We think that from a common man’s point of view, the (inflationary) pressure really hurts their pockets from fuel and food prices. Hopefully, with a good monsoon, food prices should start coming down. On fuel, when prices were low, the government raised taxation. We hope that in a collaborative manner between the Centre and states, they can cut some of these taxes at this point of time, so that you help the common man save a little bit more, that goes into consumption, that creates a new investment cycle, and overall, lifts us out of where we are into a higher growth trajectory.

While public investment is driving the economy, why private investments are not happening? Is it because of rising interest rates?

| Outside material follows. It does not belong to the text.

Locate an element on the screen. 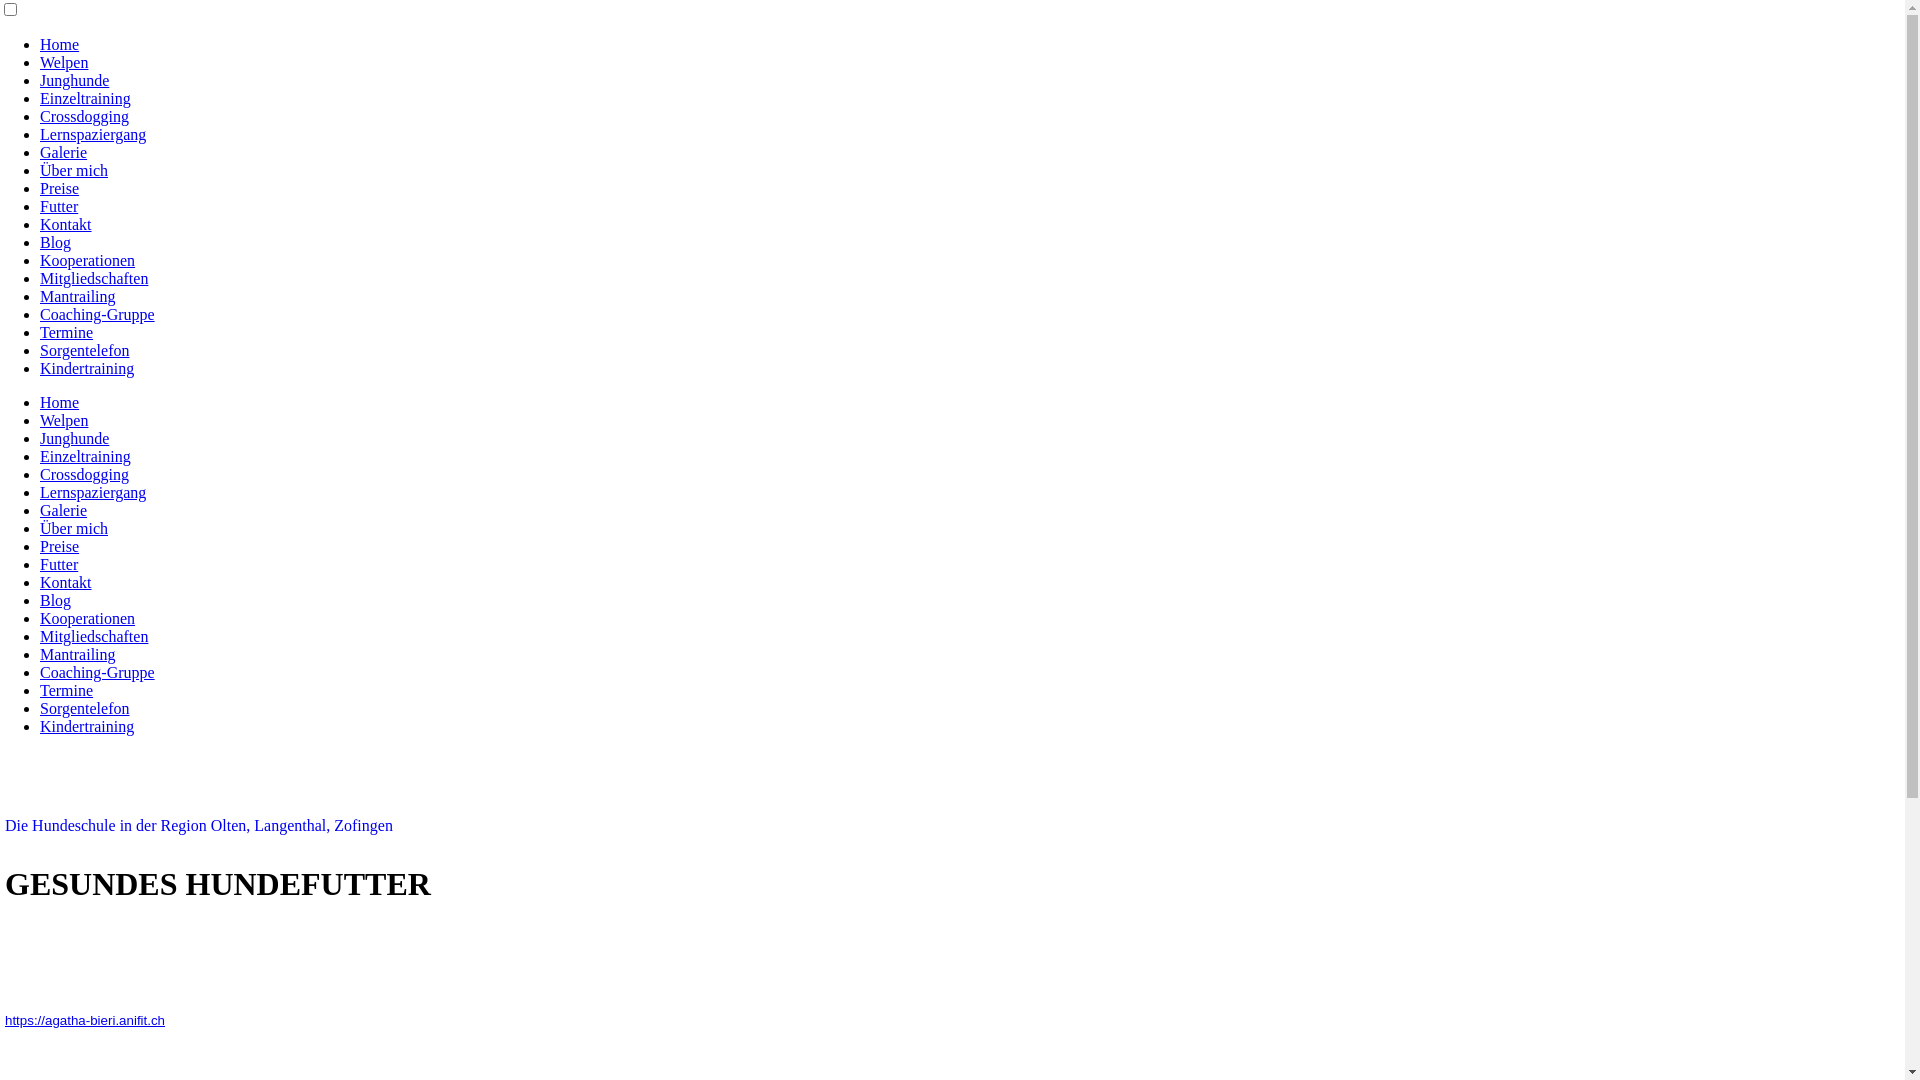 This screenshot has width=1920, height=1080. 'Home' is located at coordinates (59, 402).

Interest rates are going up, but they are still within a controllable range. We are a strong domestic demand economy. In addition, we have strong opportunities for exports. The government has played a strong supportive role in funding infrastructure over the past few years to keep the economy running. It is a reality of life that when you are in a situation like what we’ve gone through, eventually the private sector has to deliver a certain risk-adjusted return on the capital it borrows. It’s not free money. That money comes with strings attached. Hence, it needs a level of certainty to be able to go and invest. We hope that the war gets resolved. As I said, more and more sectors have already started to invest. CII members, 50% have already started their new investment cycle and another 20-25% were about to in the next two quarters.

The rupee is depreciating. Does it worry you?

We believe the rupee must find its fair value. The only thing is that it must happen in a gradual manner because that allows industry to align with that, whether from an opportunity point of view, or from a cost point of view. If you have a lot of volatility, that is what creates distress because contracts are signed in advance.

So not much worried about rupee depreciation?

If it happens in a gradual manner. It must reflect the reality.

Do you think the Reserve Bank has been able to manage the volatility?

I believe so. the Reserve Bank has managed this quite well over the years, and we hope it will continue to do so.